Unless the data set or model is extremely complicated, you should be able to adapt one of the labs you have already worked through.

Can you add some information about the dataset you are using, and what sort of model you need?

Tom,
Thank you for the advice and confidence.
I am using this data set: https://archive.ics.uci.edu/dataset/320/student+performance from the UCI Machine Learning Repository site.

I don’t think it is a complicated model. I think I will be using a linear regression model but there are some categorical variables. Could use some help to get me started.
Thank you.
Steve S.

Have you attended any course that uses Pandas?
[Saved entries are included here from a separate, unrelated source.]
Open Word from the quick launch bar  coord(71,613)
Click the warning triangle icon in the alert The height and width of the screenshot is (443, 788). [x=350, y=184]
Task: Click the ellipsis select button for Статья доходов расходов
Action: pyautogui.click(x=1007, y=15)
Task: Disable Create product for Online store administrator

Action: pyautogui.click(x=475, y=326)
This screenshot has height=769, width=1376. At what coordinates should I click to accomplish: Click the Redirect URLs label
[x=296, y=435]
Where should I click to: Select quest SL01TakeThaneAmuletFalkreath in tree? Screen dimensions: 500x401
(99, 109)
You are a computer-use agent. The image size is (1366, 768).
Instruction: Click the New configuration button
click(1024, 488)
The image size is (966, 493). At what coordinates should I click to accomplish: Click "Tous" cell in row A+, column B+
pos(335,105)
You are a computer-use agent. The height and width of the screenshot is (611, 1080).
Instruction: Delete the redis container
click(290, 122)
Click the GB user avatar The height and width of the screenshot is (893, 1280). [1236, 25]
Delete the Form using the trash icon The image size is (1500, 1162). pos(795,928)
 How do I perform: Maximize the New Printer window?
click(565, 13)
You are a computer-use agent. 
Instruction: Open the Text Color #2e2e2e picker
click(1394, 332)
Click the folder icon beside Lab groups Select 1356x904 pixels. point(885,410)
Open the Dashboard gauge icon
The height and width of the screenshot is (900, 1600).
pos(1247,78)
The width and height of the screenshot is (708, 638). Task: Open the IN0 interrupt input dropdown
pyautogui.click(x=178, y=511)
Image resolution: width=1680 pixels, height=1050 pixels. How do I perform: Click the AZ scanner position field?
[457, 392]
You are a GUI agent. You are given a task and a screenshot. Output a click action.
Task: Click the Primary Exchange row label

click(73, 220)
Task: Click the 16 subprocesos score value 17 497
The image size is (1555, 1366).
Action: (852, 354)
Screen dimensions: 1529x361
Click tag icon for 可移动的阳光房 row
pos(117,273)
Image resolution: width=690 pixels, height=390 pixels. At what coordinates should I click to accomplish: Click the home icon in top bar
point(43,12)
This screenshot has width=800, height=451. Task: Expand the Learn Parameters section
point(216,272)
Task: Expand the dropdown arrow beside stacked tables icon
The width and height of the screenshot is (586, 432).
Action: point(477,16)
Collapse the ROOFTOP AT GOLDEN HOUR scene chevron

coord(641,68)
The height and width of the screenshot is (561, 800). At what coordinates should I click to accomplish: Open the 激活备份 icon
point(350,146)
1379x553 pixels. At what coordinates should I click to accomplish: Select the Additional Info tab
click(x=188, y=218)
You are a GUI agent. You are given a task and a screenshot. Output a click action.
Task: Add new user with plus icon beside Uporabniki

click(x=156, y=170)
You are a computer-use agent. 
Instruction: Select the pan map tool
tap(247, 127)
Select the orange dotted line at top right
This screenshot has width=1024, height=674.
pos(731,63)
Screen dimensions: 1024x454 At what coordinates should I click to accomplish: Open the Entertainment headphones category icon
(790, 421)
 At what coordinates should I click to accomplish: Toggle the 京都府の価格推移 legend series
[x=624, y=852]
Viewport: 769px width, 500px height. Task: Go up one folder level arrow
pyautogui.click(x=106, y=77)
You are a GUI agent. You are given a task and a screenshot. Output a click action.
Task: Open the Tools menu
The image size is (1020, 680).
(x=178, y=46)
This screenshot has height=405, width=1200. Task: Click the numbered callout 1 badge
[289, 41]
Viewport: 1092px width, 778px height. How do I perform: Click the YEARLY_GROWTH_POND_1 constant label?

It’s very handy for pre-processing the dataset to get it ready for use (converts categorical variables to one-hot form, etc).

@Steve_Senteio if you want to go ‘above and beyond’ a bit I can see how this dataset would be ripe for a little feature engineering. Also, depending on what library/tool/model you end up working with you might find it useful converting your categorical variables (for ex. ‘sex’ ‘M/F’) either into ‘factors’ or a categorical set of numbers (in this case it could be binary-- ‘0, 1’).

Anthony,
Thank you so much! Good idea!
Any other features in that data set that you think I should massage?
Thanks again!
Sincerely,
Steve s.

Tom,
I have not yet. Is there a course on the deep learning site you would recommend?
Thanks for your advice again!
Sincerely,
Steve s.

@Steve_Senteio I will let you think about that as it part of the learning process.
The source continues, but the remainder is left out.